Vagner Calçados

quarta-feira, 25 de agosto de 2021

Em Mombaça e Fortaleza, a Polícia Civil investiga empresas especialistas em fraudar licitações para órgãos públicos do estado

Um total de R$ 9 milhões foram bloqueados de contas de investigados pela Polícia Civil em operação deflagrada nas primeiras horas da manhã desta quarta-feira, 25. O objetivo é o de coletar novos elementos de provas sobre a suspeita de fraudes em licitações e na execução de contratos públicos, envolvendo empresas que prestam serviços de instalação/manutenção e venda de aparelhos de ar-condicionado. As vítimas do esquema são as instituições públicas do Estado do Ceará.

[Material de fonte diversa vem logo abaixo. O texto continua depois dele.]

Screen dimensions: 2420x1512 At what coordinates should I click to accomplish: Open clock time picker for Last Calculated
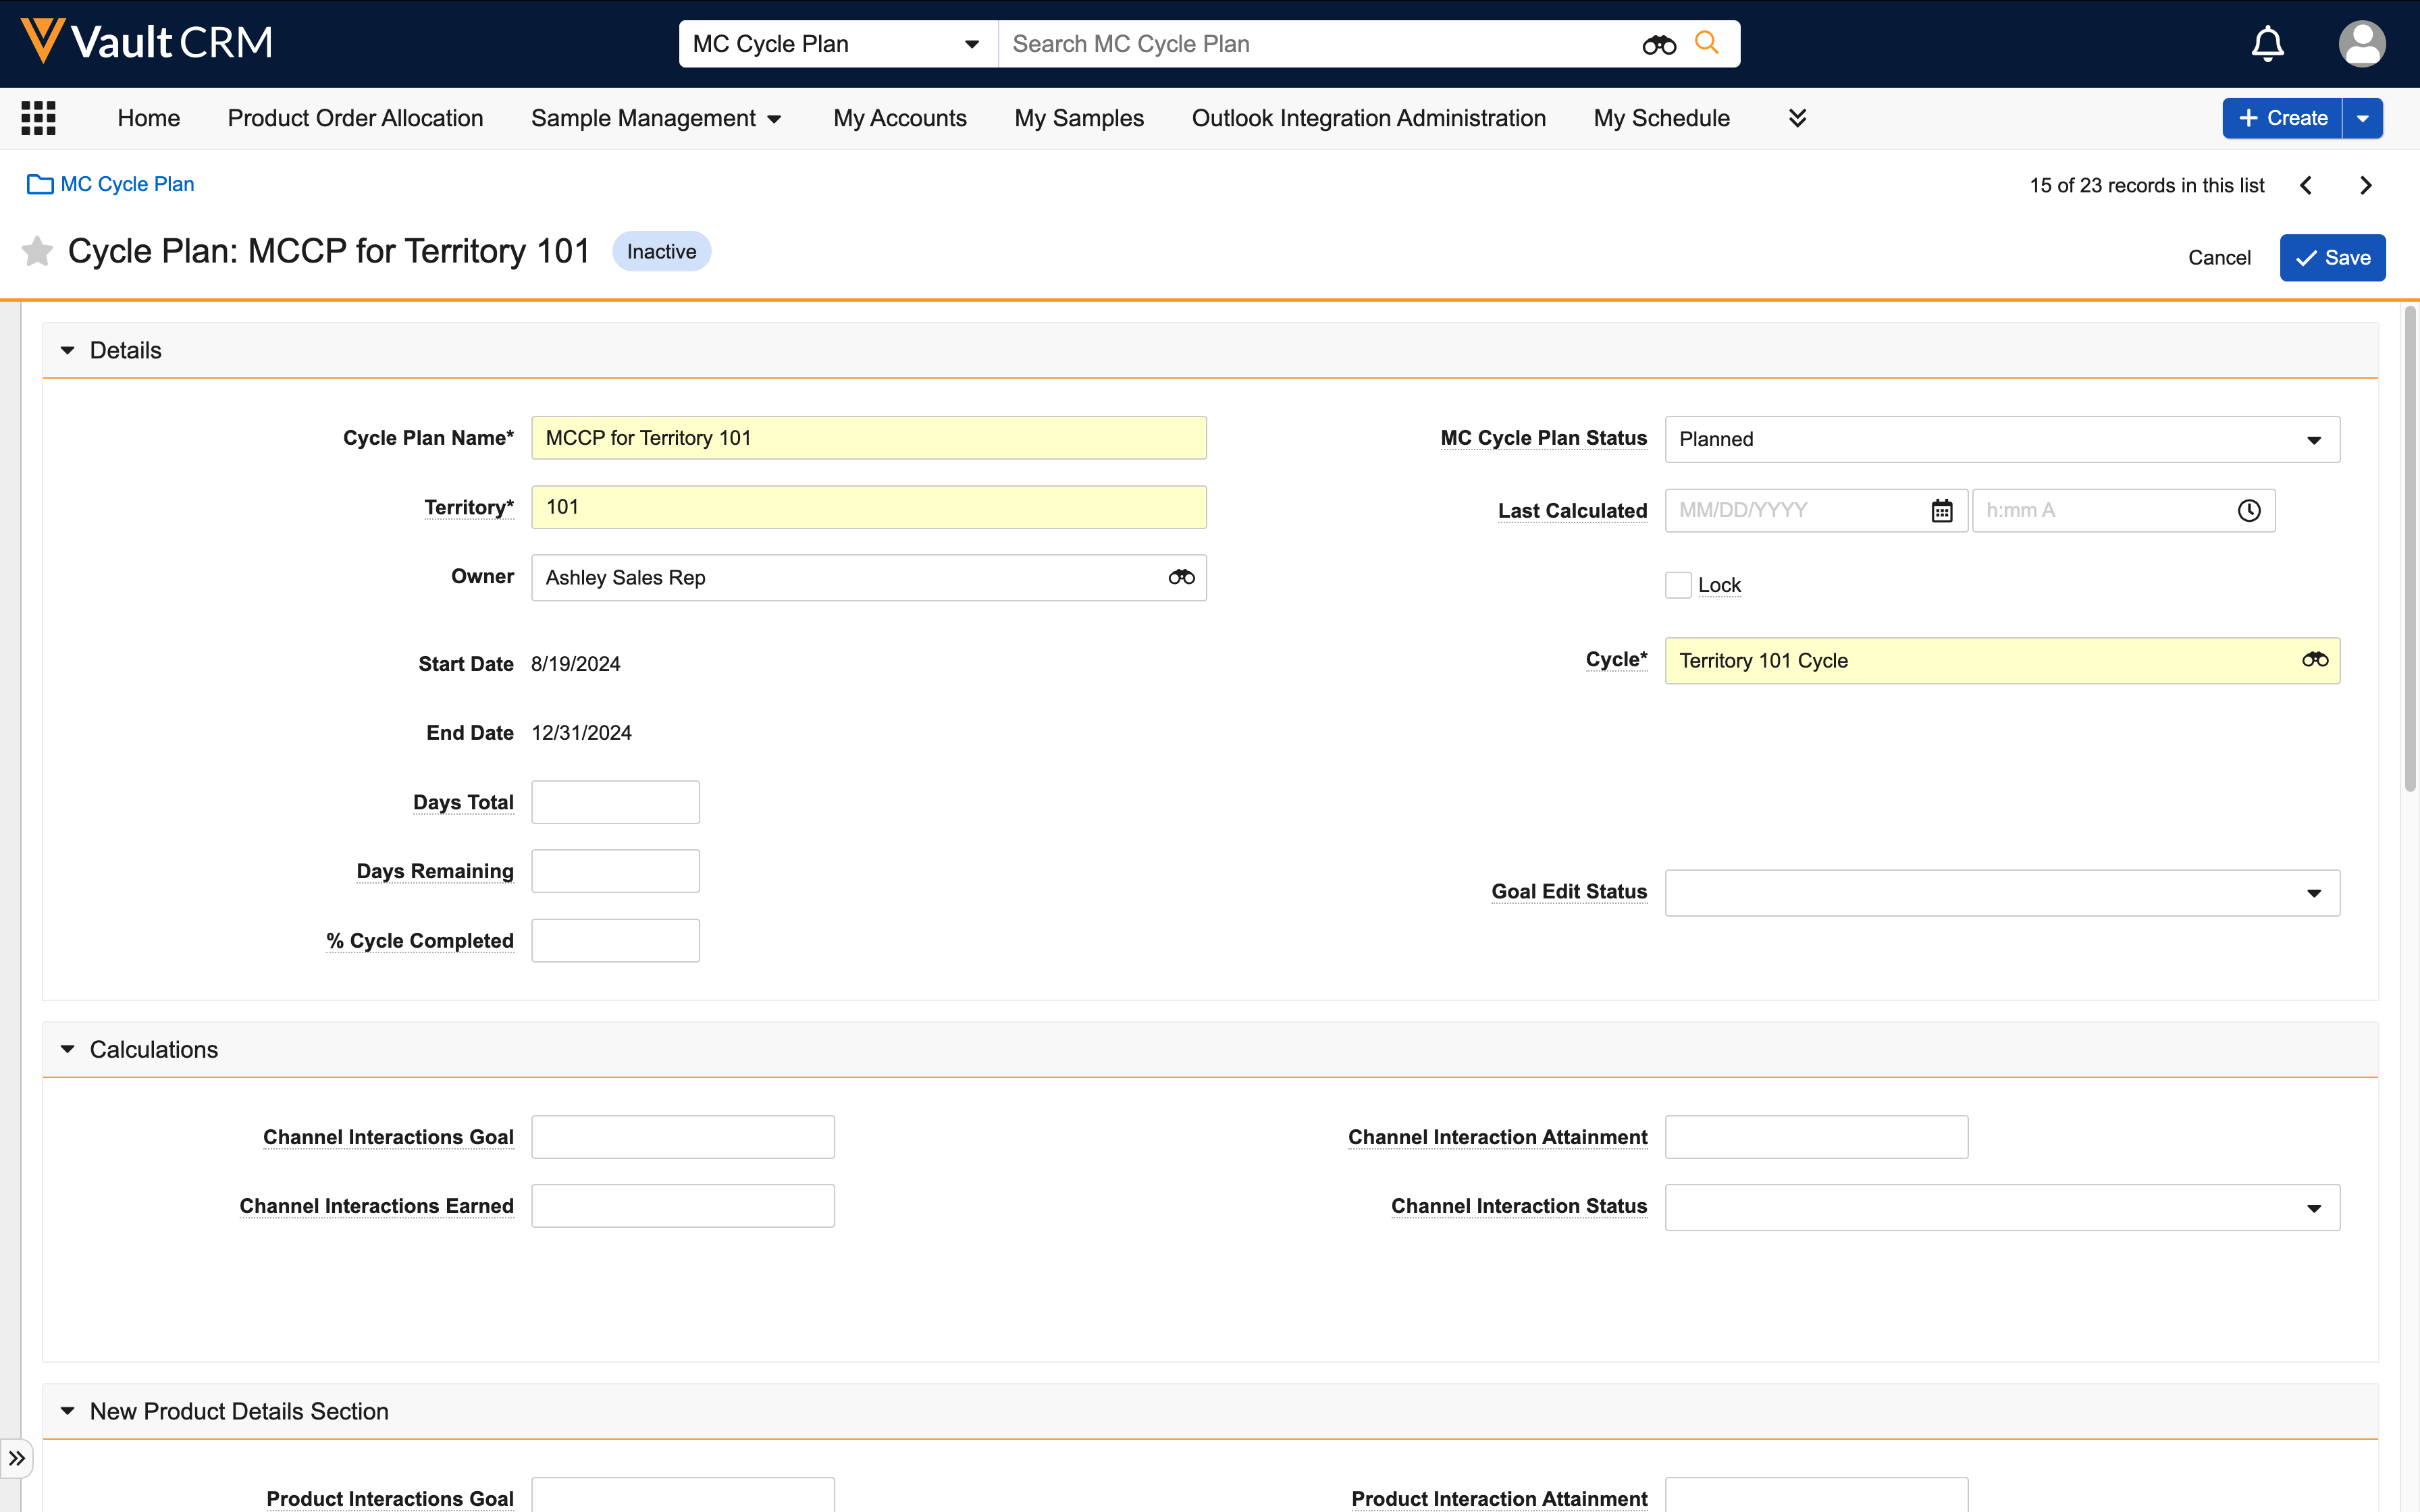click(2249, 511)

No total, 75 policiais civis cumprem 15 mandados de busca e preensão nas cidades de Fortaleza e Mombaça, além de 12 sequestros de veículos, bem como o bloqueio de ativos financeiros na ordem R$ 9 milhões, nas contas bancárias relacionadas aos investigados. A ação é resultado de investigações da Delegacia de Combate à Corrupção (Decor) do Departamento de Recuperação de Ativos (DRA).

Conforme o delegado Osmar Berto, da Delegacia de Combate à Corrupção, a denúncia inicial foi feita ao Ministério Público do Estado do Ceará, por uma empresa que perdeu o certame e identificou o esquema. A empresa vencedora é investigada por ser especialista em fraudar licitações.

O delegado ilustra que quando havia abertura de licitação para prestação de serviços às instituições públicas do Estado, um grupo composto por três empresas, com CNPJ diferente, entravam na disputa. O delegado-adjunto, Marcelo Veiga, explica que, nesse caso a probabilidade de ganhar a licitação aumenta "três vezes se você concorrer com três empresas diferentes".

A investigação concluiu que as empresas pertenciam ao mesmo grupo econômico e é administrada pela mesma pessoa. O administrador das três empresas faz uso de familiares e pessoas de confiança para que as três empresas possam concorrer em licitações públicas, ludibriando a própria administração pública e os concorrentes.

Os investigadores concluíram que os funcionários, o sistema de estoque e a estrutura física das três empresas era na verdade a mesma. "Independente de quem vença as licitações, o dinheiro vai apenas para um local. A verdade é que após o ganho da licitação e passar a oferecer o serviço, a empresa que ganhou faz uso das outras empresas do mesmo grupo, para prestar os serviços", conta Marcelo se referindo a falta de vontade para tentar esconder as evidências das fraudes.